The Largo sostenuto third movement highlighted second violinist Ryan Meehan’s impeccable tone and ability to jump between blending and singing over the top of the other members with grace. Chords were beautifully balanced to the inner voices, one of the many standout abilities possessed by Calidore throughout the program. The work finished with racing virtuosity from all, before coming to a touching, unhurried finish.
Meehan took a moment to explain the autobiographical nature of the quartet, referencing how Smetana onomatopoeically wrote an attack of tinnitus (a high harmonic in the first violin) into the finale — a detail not included in the written program notes.
Selected movements from At the Octoroon Balls, a quartet by jazz legend Wynton Marsalis, followed. Meehan again took a moment to speak to the audience, priming them with guidance to assuage the anxieties that come with lesser-known works. First was the third movement, “Creole Contradances,” a series of swaggering melodies and jazz harmonies over a groove of pizzicato and ricochet strokes. First violinist Jeffrey Myers navigated the constant demands of Marsalis’s double-stopped, capricious writing as if his fingerboard was a seaside highway on a sunset joyride. Meehan also shone in this movement with an improvisatory-sounding solo.
The fourth movement, “Many Gone,” hit listeners with a hefty cello cadenza. With twisting lines as dense and double-stopped as a first violin part, Choi played with an entrancing, magnetic solo sound. The tutti sections gave off the feel of sticky, unbearable summer heat, perforated by Choi’s vibrating intensity and Berry’s jovial folk melody over a drone. Myers elicited a smattering of giggles with a few startling stomps (with feet, yes) near the end of the movement.
For the final selection, “Hellbound Highball,” it was easy to imagine trains — as Meehan had earlier suggested. The cluster harmonies recalled the Second Viennese School and locomotive bow strokes were as powerful and consistent as brute machinery. Even more astonishing than the Calidore’s command over a contemporary style was the collection of colors within each dynamic. Towards the end of this movement, a terrifying pianissimo materialized; then, chugging back into motion, a modernized tribute to the middle movement of the Second String Quartet of Bartok.

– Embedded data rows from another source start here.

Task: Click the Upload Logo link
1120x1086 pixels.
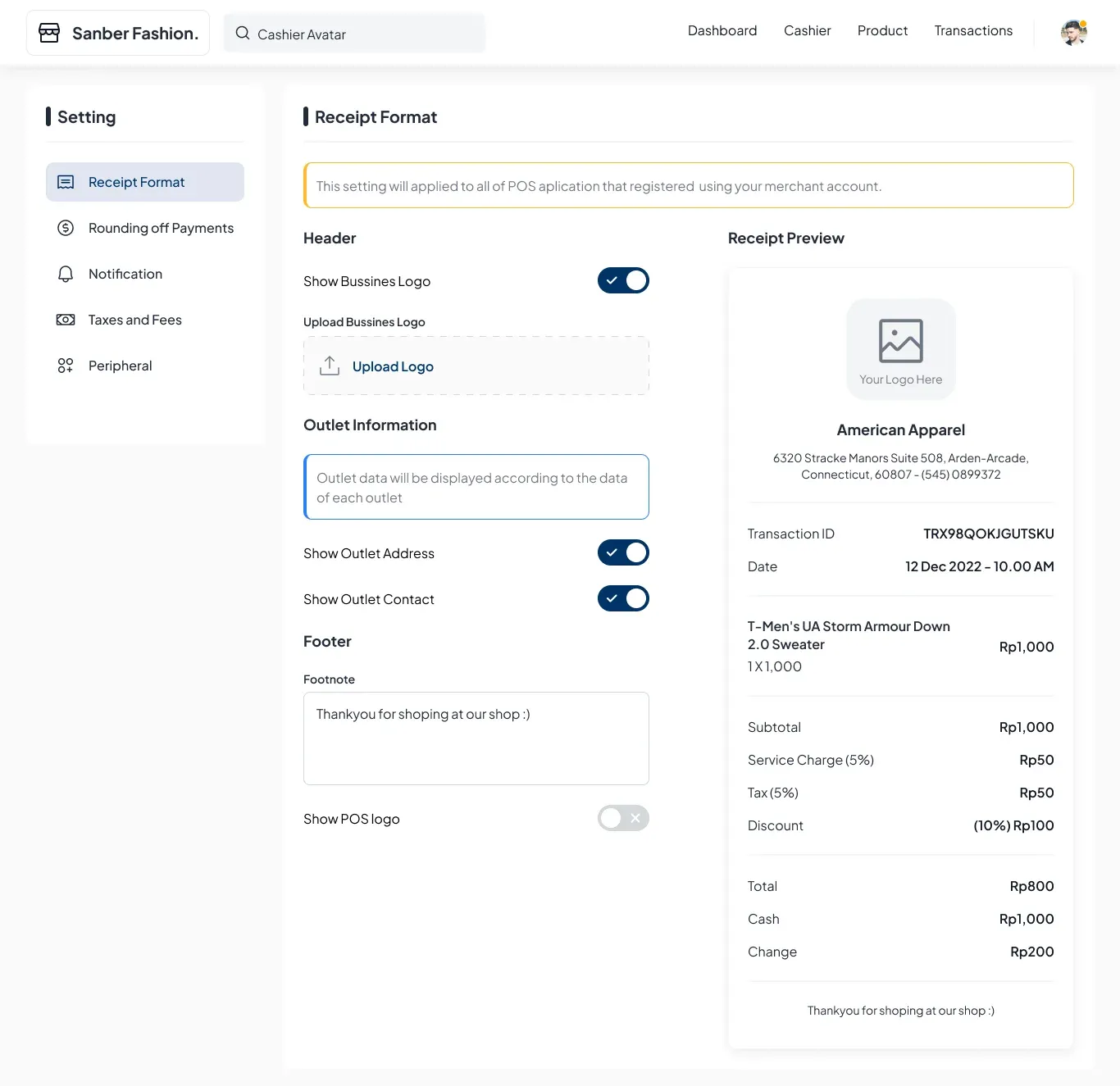Action: (x=393, y=366)
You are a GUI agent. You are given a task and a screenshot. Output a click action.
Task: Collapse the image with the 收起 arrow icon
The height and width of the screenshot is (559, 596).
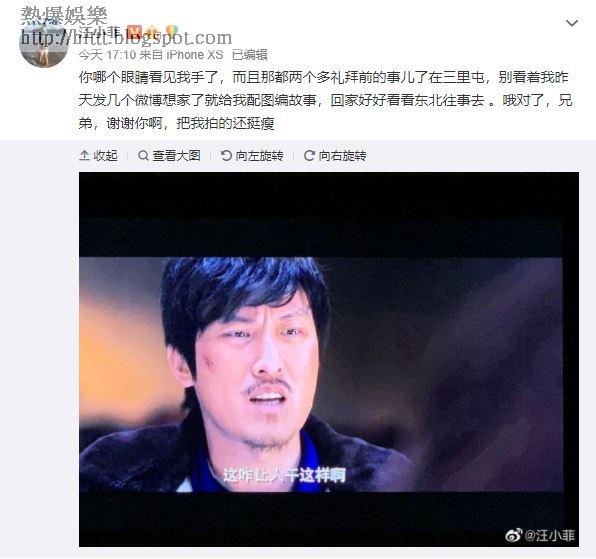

After intermission came Felix Mendelssohn’s grief-stricken String Quartet No. 6 (in F minor, Op. 80), his last contribution to the genre, written following the death of his sister, Fanny, and only two months before his own death at age 38 in November 1847. Although the audience reacted with enthusiasm to the Marsalis, the patron seated behind me felt the need to whisper loudly after the first movement of the Mendelssohn, “Well, that’s a big change. What a relief!”
Myers made the bold decision to keep the nervous scrubbing motive of the first movement as an off-the-string, bounced stroke, only possible with the highest level of bow control. He provided the anguished derangement Mendelssohn writes into catapulting, wailing lines, effective even into the highest ranges of the violin. Myers, and indeed all the quartet members, did not show physical and emotional restraint when portraying characters.
Their third movement was profound, the program’s high point for many in the audience seen unabashedly wiping their eyes. The seamless bowing, pristine tone, and infallible voicing and intonation would humble even the most seasoned quartet players. The finale poses a technical challenge in the rapid string crossings first heard in the cello part. This obstacle did not affect the tempo, and the clarity and power presented by all members of the quartet were thrilling. Notably strong in this movement was the intensity and projection from Berry.
Beyond their technical expertise, the Calidore String Quartet inspires in all senses of the word. It is always a joy to watch them play, and live performances should be sought out and cherished by all who love the genre.